*ABOUT THIS EXERCISE:* Pull every "accomplish" line out of the data below.

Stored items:
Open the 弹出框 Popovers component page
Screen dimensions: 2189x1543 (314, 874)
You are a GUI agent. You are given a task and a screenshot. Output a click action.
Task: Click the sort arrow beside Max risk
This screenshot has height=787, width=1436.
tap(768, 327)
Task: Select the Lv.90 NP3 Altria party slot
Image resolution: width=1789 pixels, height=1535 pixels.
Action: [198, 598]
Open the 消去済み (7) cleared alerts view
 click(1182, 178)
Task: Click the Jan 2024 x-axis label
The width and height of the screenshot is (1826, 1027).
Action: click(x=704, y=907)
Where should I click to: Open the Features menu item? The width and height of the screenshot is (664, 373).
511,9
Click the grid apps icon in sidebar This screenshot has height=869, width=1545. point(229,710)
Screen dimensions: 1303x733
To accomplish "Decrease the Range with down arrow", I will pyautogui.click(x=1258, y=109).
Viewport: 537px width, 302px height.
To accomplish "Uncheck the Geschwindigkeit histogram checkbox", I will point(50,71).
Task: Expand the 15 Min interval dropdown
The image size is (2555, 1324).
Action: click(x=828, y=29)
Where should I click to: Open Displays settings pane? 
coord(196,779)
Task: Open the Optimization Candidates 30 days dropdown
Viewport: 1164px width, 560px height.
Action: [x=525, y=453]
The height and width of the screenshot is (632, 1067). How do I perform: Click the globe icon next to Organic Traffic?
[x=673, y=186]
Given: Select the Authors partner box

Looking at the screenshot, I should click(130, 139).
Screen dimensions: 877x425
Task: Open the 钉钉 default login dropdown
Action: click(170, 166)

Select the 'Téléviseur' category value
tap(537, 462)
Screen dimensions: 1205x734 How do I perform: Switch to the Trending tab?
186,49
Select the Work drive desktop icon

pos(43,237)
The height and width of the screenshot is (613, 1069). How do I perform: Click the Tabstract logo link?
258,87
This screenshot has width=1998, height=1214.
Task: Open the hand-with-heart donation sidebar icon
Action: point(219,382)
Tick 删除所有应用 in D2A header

*EXPECTED ANSWER:*
To accomplish "Decrease the Range with down arrow", I will pyautogui.click(x=1258, y=109).
To accomplish "Uncheck the Geschwindigkeit histogram checkbox", I will point(50,71).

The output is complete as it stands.